Finding Gensim has been a life-saver! Instead of using Difflib to compare two strings, I now use a proper text-similarity metric, namely cosine similarity measurement. I do so by creating a TF-IDF weighted corpus out of the (stopwords-cleaned) descriptions of ontology-terms I use, and calculating the cosine similarity between an input string and each entry in the corpus. Gensim makes this all a breeze to do. An example of the ouput:

>>> wikiGet('alzheimer')
alzheimer in wikiTxt
>>> descMatch(wikiTxt,5)
Label: Alzheimer's disease
Similarity: 0.236387
Description: A dementia that results in progressive memory loss, impaired thinking, disorientation, and changes in personality and mood starting in late middle age and leads in advanced cases to a profound decline in cognitive and physical functioning and is marked histologically by the degeneration of brain neurons especially in the cerebral cortex and by the presence of neurofibrillary tangles and plaques containing beta-amyloid. It is characterized by memory lapses, confusion, emotional instability and progressive loss of mental ability.

Label: vascular dementia
Similarity: 0.192565
Description: A dementia that involves impairments in cognitive function caused by problems in blood vessels that feed the brain.

Label: dementia
Similarity: 0.157553
Description: A cognitive disease resulting from a loss of brain function affecting memory, thinking, language, judgement and behavior.

Label: cognitive disease
Similarity: 0.13909
Description: A disease of mental health that affects cognitive functions including memory processing, perception and problem solving.

Label: encephalitis
Similarity: 0.138719
Description: Encephalitis is a nervous system infectious disease characterized as an acute inflammation of the brain.

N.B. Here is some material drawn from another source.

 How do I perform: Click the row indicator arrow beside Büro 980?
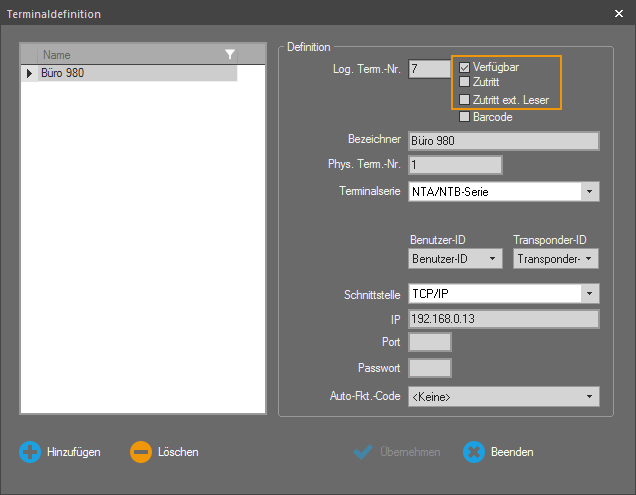coord(29,73)
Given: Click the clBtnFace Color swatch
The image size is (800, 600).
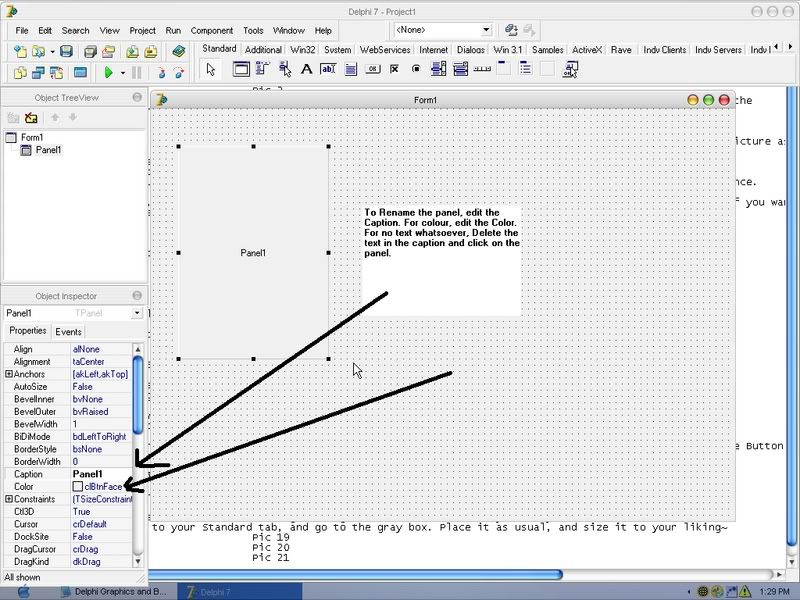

The usual cause is a viral infection, but bacteria can also cause it. Cases can range from mild to severe. For mild cases, you could have flu-like symptoms. Serious cases can cause severe headache, sudden fever, drowsiness, vomiting, confusion and seizures.

I’m not sure if the similarity numbers it produces indicate I’m doing something wrong (there’s no high similarity), but intuitively I would say the results do make sense.